## Work instruction
Scan the listing below and copy every line holding "bottom".

::::::::::

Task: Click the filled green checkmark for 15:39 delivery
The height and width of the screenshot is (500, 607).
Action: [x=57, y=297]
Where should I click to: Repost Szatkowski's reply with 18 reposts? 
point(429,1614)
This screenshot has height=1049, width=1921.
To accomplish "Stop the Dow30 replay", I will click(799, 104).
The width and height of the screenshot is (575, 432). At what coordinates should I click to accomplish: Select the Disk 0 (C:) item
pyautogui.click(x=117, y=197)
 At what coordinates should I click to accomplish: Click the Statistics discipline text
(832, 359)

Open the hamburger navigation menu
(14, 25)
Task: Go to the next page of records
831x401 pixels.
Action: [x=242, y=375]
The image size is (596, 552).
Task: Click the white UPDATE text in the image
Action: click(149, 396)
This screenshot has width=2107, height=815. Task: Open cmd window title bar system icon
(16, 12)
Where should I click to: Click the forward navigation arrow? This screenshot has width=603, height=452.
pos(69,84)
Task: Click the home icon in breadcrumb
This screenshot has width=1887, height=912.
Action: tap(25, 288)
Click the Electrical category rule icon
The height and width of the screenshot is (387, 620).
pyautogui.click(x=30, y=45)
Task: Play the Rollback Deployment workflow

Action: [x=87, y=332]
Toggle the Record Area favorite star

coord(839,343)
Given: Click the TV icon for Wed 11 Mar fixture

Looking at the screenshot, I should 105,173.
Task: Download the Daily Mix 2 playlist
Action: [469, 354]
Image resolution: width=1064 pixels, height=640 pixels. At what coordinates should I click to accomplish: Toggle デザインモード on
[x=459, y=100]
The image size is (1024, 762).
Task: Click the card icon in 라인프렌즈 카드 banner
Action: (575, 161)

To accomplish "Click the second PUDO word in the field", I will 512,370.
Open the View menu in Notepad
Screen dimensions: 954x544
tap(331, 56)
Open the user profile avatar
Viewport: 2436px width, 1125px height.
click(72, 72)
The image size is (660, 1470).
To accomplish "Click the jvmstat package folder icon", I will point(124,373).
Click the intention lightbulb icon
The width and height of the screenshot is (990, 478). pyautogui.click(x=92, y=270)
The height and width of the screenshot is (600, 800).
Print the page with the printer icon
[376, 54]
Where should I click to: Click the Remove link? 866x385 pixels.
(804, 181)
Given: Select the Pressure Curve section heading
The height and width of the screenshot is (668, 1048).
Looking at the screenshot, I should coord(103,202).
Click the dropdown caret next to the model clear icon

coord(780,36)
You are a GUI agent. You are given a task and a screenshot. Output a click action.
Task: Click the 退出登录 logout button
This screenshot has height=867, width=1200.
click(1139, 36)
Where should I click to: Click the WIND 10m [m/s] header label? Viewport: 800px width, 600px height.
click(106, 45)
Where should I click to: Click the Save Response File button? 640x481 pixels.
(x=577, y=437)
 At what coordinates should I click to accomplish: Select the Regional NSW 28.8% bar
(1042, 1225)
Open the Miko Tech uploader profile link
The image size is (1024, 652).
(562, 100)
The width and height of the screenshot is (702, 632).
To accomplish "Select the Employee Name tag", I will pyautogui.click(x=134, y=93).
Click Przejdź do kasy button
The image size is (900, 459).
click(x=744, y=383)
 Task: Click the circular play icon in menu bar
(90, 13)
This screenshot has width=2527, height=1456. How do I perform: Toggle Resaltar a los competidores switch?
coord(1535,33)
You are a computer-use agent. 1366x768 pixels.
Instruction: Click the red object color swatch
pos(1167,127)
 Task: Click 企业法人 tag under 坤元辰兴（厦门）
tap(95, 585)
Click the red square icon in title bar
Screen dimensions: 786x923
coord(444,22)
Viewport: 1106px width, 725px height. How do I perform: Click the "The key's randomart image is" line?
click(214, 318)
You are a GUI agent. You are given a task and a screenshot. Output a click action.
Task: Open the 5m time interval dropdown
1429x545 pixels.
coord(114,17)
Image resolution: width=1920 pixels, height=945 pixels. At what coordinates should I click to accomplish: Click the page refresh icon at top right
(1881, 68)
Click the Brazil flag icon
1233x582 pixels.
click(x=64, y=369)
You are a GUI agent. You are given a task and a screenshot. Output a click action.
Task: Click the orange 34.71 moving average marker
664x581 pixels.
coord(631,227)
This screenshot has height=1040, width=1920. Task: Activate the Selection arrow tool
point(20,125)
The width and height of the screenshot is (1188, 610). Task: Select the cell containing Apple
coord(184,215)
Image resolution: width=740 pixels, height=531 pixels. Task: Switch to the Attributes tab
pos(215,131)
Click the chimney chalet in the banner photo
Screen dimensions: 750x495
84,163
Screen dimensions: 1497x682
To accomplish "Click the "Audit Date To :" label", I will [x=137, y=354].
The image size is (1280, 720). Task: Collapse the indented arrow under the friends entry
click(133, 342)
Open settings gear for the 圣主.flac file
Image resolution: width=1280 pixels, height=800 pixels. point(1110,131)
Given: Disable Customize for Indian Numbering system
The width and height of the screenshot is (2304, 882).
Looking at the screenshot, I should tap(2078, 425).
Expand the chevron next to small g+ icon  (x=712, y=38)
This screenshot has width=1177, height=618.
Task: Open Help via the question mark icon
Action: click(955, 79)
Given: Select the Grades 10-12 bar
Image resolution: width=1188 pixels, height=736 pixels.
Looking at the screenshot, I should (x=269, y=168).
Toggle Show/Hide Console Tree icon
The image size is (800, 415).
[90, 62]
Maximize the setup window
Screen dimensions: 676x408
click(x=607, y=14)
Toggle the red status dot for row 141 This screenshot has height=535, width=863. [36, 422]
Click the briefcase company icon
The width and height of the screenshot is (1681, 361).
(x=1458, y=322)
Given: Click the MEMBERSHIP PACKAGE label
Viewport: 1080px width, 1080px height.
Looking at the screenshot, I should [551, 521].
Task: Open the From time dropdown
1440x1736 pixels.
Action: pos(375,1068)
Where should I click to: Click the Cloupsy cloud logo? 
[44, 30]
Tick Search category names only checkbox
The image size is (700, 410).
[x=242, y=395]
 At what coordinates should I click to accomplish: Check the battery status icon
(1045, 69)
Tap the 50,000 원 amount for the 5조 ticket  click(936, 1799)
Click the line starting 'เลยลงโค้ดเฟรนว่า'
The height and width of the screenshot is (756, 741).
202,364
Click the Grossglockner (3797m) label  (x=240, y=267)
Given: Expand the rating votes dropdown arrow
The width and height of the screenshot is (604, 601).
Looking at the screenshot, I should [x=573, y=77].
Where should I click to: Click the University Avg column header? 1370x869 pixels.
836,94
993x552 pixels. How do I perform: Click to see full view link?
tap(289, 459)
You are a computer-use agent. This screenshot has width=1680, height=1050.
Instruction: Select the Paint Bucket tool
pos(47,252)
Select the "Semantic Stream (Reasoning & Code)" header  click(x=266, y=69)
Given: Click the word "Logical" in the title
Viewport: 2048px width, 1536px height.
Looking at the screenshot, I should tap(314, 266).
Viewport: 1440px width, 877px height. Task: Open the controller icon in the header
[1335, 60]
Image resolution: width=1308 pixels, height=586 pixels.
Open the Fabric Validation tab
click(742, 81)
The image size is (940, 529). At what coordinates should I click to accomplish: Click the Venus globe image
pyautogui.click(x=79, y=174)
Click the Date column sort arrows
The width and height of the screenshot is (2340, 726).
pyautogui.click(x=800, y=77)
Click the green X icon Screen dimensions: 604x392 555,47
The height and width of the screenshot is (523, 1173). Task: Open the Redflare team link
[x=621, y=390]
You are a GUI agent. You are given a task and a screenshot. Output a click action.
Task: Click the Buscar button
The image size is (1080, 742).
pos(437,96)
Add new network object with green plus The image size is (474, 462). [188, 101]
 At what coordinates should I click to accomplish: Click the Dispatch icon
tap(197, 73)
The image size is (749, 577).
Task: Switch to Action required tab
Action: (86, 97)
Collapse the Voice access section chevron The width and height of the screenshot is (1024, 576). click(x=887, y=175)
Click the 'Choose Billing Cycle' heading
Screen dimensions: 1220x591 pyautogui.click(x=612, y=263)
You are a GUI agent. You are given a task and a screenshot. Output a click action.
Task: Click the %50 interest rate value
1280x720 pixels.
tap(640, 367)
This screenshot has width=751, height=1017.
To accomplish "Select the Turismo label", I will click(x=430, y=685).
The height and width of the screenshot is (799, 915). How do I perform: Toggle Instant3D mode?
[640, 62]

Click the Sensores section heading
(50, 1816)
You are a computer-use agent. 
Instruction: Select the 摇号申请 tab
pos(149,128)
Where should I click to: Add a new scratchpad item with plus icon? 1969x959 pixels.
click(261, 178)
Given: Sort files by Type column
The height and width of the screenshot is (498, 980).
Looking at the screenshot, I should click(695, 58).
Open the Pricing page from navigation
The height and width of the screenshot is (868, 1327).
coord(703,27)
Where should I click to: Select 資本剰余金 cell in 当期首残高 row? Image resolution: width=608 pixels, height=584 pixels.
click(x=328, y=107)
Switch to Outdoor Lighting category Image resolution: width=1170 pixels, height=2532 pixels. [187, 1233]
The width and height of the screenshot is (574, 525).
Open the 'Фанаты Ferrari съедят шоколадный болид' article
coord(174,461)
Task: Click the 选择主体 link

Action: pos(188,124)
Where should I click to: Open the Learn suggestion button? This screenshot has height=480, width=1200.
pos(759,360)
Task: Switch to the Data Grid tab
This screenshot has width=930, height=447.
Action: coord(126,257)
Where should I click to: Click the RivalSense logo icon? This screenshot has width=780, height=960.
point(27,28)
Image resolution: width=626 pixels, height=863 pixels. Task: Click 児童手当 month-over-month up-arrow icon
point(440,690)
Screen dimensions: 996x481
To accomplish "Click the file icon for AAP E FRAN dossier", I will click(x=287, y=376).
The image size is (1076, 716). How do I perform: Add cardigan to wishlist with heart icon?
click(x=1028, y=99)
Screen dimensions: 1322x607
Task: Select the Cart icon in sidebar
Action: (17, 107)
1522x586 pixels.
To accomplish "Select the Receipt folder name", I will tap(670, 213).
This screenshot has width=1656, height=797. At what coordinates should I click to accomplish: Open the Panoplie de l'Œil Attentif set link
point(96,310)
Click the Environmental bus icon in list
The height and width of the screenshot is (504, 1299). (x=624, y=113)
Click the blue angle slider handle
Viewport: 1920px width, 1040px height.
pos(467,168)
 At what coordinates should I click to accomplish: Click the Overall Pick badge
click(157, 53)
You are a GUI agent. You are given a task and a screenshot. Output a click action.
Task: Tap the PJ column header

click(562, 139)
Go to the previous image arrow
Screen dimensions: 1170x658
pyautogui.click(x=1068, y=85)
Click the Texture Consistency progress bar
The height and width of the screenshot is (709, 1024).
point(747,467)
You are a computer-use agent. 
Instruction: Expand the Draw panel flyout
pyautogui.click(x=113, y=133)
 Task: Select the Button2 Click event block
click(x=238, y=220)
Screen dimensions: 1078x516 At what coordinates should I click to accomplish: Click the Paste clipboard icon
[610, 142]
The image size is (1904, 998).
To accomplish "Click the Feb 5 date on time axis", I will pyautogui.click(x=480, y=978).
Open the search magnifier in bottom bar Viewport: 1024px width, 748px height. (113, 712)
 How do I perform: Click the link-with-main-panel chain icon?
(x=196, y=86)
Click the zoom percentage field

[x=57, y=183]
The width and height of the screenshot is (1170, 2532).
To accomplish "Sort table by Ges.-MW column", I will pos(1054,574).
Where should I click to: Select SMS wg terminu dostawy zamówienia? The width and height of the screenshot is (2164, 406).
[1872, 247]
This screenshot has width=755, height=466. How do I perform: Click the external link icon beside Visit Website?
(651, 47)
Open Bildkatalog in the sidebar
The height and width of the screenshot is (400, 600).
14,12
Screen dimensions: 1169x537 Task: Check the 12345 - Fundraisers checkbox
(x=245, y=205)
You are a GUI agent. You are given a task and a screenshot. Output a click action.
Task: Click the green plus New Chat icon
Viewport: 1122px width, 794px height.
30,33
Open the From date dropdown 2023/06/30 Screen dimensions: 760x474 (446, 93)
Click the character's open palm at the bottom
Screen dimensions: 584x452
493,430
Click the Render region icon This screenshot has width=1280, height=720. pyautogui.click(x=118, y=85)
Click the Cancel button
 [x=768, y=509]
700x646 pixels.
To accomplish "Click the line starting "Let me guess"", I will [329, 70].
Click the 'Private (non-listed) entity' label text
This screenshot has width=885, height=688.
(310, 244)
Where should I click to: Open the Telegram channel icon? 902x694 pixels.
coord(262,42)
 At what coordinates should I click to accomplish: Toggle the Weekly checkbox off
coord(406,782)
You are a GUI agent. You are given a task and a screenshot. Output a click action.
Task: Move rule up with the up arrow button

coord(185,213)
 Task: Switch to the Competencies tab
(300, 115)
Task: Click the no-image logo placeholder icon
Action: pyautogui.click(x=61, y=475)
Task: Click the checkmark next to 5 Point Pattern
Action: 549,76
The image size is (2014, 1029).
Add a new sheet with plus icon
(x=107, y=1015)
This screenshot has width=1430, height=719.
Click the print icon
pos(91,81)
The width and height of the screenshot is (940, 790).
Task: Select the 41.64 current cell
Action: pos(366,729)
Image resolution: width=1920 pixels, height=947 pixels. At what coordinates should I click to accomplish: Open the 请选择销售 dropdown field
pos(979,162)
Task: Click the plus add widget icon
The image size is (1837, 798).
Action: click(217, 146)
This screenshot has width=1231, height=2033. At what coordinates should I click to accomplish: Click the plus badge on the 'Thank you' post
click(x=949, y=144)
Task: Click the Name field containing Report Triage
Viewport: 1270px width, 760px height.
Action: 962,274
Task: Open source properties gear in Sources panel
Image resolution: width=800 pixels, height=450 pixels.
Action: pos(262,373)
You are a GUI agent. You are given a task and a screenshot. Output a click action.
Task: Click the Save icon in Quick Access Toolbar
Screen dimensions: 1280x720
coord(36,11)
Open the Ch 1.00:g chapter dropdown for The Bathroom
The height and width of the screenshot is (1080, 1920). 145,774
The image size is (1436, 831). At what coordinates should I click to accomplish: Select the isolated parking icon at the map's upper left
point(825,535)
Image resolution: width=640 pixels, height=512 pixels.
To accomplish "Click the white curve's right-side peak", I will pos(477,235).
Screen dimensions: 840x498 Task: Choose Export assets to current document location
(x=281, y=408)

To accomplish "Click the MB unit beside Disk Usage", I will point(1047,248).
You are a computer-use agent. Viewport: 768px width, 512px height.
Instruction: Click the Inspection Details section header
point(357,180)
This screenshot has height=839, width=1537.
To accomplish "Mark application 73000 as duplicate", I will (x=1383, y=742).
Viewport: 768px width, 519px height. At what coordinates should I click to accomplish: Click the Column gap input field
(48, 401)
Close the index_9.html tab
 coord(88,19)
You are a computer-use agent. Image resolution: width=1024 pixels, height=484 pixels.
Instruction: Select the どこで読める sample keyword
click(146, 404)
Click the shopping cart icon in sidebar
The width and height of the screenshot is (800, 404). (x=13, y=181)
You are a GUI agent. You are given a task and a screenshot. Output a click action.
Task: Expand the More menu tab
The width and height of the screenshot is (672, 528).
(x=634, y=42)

::::::::::

## Answer for this exercise
Open the search magnifier in bottom bar Viewport: 1024px width, 748px height. (113, 712)
Click the character's open palm at the bottom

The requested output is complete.